» Exercise directions
Reproduce everything in the garden pest text below from "Common insect pests" down to "your garden areas.", word for word.

» Passage
* * * * * * *

Common insect pests have natural enemies; these beneficial insects reside in and around the landscape and may provide a biological option to minimize garden pest infestations.
Before the growing season takes off this year, here are some tips that may encourage natural enemies to visit, establish, and thrive in your garden areas.
Use an integrated approach
There are many available tactics for reducing pest problems in the garden depending on one’s particular needs and management style for healthy plant production. The NCSU Biological Control Information Center provides a great overview of integrated pest management (IPM) and its benefits for the avid gardener. A few of the following options may be useful prior to the peak-growing season.
Know your garden pest and the beneficial insects that can help you control them. Natural enemies are biological control agents that attack key insect pests. Some prey on a wide variety of insect pests while others prey on a small, specific number of pest species. It is critical to be able to properly identify the correct insect pest that causes damage in the garden. Get to know your local county extension center and the NCSU Plant Disease and Insect Clinic for quick resources in pest identification.
Be familiar with the history of insect pest outbreaks in the garden landscape. If, for example, aphids consistently colonize on many plants within your garden every year, efforts should be taken to support the preferred habitats of aphid predators like lady beetles, syrphid flies, and minute pirate bugs. For major foliage feeders, like cabbage loopers, products containing Bacillus thuringensis (Bt) are selective biological agents for caterpillar pest control. This pest history provides a timeline for expected pest outbreaks for the upcoming season and gives estimated times to start scouting susceptible plants for the presence of particular insect pests.
Modify your landscape
A number of factors can influence the conservation of beneficial insects in the garden. As warmer temperatures arrive, beneficial insects emerge from their overwintering refuges and desperately search for food nourishment. Pollen and nectar are high-energy alternative food sources for natural enemies. Planting early- and late-flowering plants can enhance the alternative food sources for beneficial insects, including pollinating insects like bees, and encourage their visitation to your garden. Alternatively, another option to consider is to maintain nearby habitats that provide permanent refuges for beneficial insects. Predacious ground beetles, for instance, are very effective ground-dwelling predators of major insect pests that can only travel limited distances from their native habitats to forage for food. Scientific research has shown that setting up “beetle banks,” or natural, undisturbed plant strips, have been effective for maintaining high populations of natural enemy populations like ground beetles. These options are only a few of many listed for IPM approaches.

* * * * * * *

» Extracted information

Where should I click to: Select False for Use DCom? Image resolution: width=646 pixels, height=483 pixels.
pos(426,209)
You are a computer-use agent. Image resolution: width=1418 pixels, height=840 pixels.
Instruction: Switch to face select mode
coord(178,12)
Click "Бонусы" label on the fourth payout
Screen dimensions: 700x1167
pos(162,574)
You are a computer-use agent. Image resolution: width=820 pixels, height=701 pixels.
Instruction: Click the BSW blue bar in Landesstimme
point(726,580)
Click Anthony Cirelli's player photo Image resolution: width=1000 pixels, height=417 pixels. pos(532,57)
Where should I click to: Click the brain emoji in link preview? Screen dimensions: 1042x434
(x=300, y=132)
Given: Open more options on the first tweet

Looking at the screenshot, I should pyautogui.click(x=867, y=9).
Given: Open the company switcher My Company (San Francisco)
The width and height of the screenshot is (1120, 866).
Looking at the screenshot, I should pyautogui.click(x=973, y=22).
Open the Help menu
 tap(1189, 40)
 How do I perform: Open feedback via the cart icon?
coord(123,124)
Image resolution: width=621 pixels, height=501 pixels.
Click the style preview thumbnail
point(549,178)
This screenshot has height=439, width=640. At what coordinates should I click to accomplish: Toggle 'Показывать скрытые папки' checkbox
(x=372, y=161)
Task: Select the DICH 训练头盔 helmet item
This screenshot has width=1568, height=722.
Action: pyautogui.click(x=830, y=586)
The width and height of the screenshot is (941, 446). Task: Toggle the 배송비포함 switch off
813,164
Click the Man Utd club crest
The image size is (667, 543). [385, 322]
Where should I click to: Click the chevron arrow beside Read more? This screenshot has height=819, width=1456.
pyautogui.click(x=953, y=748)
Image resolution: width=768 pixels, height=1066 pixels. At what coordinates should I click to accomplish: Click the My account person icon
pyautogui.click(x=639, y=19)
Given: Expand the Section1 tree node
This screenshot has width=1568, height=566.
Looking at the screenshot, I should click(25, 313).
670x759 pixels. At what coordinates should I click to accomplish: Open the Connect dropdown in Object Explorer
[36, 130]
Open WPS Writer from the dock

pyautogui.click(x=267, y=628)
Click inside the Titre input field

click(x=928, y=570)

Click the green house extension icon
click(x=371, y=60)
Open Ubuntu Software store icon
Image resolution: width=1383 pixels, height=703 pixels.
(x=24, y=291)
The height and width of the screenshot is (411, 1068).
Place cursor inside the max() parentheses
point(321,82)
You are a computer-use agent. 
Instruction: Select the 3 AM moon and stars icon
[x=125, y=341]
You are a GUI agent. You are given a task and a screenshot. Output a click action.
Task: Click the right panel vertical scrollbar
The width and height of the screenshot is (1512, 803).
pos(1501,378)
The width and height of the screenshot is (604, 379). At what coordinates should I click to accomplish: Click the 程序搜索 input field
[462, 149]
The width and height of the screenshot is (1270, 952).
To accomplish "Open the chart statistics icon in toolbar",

* * * * * * *

» Finished task
Common insect pests have natural enemies; these beneficial insects reside in and around the landscape and may provide a biological option to minimize garden pest infestations.
Before the growing season takes off this year, here are some tips that may encourage natural enemies to visit, establish, and thrive in your garden areas.